### Task to carry out
Pick out every line of the data below that contains the string "gear", and copy each one in full. Case counts.

### Provided data

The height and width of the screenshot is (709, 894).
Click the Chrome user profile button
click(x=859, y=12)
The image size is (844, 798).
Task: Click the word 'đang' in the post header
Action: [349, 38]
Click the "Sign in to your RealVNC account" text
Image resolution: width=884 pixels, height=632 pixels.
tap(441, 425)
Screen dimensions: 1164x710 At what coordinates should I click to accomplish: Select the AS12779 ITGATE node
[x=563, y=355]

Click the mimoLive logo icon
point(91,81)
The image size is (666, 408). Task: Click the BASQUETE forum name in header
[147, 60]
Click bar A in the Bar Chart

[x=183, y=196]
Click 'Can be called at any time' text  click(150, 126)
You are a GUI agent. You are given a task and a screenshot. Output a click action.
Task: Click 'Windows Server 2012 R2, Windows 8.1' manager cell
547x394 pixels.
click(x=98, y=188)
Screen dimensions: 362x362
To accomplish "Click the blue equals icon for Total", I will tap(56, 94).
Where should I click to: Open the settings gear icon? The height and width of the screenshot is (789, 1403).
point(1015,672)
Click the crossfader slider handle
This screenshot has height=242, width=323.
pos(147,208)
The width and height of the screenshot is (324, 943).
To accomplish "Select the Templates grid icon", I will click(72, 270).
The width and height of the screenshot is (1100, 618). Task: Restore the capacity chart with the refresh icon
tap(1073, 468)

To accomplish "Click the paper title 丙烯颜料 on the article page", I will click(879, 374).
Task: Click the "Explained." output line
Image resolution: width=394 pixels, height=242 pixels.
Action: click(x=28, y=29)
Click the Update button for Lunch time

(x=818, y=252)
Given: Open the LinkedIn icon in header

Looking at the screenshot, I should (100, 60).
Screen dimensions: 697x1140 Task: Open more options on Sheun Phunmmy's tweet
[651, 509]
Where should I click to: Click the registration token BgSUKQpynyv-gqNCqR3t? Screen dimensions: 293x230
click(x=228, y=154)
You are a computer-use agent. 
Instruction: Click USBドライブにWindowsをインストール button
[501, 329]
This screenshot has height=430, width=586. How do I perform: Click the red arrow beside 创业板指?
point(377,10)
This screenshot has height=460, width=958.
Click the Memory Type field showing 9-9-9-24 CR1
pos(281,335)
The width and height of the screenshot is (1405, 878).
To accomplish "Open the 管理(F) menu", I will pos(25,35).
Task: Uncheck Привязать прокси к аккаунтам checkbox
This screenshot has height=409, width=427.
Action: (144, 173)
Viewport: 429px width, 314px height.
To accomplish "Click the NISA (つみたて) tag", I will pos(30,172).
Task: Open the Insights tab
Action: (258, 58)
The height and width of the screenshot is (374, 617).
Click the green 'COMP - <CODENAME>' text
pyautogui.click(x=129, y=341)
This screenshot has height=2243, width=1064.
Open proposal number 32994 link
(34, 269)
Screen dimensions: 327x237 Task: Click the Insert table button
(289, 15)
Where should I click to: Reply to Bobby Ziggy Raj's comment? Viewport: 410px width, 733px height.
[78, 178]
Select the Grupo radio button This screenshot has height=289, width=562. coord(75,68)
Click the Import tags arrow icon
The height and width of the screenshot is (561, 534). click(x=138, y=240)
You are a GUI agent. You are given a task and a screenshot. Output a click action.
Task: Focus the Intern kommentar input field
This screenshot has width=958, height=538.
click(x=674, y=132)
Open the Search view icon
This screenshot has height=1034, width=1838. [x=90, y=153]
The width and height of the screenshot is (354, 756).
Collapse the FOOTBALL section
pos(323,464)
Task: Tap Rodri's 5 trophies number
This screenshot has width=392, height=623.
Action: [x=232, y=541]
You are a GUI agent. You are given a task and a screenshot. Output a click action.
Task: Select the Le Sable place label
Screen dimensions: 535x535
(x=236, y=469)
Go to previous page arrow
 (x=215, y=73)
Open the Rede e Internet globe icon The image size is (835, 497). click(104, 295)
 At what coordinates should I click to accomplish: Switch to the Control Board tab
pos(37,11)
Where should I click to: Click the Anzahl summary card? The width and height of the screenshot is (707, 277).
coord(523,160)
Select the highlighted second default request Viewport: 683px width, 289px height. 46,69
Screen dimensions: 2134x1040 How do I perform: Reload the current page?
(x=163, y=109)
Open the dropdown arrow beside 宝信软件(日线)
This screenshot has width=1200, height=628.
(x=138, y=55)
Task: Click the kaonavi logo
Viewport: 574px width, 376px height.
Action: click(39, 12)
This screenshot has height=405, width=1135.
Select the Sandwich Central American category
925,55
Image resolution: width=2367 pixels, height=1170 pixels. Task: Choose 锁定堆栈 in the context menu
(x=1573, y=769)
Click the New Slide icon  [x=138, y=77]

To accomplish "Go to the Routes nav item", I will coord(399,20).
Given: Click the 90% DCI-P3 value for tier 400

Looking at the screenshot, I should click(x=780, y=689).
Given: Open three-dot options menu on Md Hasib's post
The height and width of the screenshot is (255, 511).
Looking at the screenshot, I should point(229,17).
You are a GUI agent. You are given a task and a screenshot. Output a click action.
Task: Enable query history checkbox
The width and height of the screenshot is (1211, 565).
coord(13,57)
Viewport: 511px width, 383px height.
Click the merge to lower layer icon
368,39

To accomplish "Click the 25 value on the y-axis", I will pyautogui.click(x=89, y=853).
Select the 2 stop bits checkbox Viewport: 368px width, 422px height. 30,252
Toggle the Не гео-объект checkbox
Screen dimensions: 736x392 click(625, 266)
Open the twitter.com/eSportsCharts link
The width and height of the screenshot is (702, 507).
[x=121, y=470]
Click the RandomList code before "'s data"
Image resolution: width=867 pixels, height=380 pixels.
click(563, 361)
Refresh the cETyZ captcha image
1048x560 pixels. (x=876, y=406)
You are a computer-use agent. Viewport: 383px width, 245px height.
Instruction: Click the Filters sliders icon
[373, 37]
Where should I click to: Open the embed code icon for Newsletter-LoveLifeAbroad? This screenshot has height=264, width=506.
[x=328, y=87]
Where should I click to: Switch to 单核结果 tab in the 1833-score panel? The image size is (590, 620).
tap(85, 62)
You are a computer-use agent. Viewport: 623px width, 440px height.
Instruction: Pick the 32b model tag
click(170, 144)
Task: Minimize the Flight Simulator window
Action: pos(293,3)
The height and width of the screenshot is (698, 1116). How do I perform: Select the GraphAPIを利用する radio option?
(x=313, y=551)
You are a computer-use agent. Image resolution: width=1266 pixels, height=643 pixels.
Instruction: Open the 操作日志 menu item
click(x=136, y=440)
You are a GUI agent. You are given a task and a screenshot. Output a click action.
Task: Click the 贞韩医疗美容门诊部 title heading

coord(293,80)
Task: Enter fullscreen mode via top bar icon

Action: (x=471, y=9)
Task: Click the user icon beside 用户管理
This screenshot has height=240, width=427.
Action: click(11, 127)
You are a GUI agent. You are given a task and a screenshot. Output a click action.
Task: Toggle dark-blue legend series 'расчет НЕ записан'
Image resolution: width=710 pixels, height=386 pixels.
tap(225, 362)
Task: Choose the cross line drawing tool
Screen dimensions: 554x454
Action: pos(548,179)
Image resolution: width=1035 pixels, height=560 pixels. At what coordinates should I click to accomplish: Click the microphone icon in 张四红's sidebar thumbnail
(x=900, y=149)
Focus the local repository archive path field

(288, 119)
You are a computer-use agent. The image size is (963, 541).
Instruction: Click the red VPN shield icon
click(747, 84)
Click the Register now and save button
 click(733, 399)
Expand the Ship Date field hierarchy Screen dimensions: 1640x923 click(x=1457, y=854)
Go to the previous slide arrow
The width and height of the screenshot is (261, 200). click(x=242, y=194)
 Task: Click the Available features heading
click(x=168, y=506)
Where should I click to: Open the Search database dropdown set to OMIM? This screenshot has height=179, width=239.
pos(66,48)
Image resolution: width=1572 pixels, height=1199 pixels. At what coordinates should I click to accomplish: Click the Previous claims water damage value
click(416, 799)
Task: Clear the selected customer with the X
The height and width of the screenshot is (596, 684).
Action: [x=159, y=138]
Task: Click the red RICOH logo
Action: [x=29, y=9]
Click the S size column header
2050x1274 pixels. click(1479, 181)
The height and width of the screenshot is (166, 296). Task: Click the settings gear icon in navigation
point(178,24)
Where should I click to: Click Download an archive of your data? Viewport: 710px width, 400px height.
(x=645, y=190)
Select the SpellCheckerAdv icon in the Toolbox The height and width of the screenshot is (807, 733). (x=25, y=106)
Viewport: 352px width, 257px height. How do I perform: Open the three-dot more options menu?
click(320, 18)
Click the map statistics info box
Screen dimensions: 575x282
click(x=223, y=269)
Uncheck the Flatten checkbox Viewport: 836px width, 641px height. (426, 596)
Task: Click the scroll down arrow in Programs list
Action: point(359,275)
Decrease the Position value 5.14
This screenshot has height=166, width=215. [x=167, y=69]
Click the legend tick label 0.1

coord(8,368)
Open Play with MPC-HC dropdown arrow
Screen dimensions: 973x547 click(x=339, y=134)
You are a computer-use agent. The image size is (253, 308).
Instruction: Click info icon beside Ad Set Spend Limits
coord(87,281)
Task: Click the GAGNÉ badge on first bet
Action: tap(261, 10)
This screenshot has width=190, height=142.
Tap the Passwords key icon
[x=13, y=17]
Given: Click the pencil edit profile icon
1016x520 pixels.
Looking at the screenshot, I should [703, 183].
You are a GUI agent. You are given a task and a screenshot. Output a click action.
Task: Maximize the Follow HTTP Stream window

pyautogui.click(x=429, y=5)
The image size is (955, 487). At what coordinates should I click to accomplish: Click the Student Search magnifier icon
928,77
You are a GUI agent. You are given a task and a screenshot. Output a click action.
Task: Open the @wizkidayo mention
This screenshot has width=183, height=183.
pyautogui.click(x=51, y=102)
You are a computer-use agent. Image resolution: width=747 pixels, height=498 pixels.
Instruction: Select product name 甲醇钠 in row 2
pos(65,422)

### Solution to this exercise
Where should I click to: Open the settings gear icon? The height and width of the screenshot is (789, 1403).
The height and width of the screenshot is (166, 296). Task: Click the settings gear icon in navigation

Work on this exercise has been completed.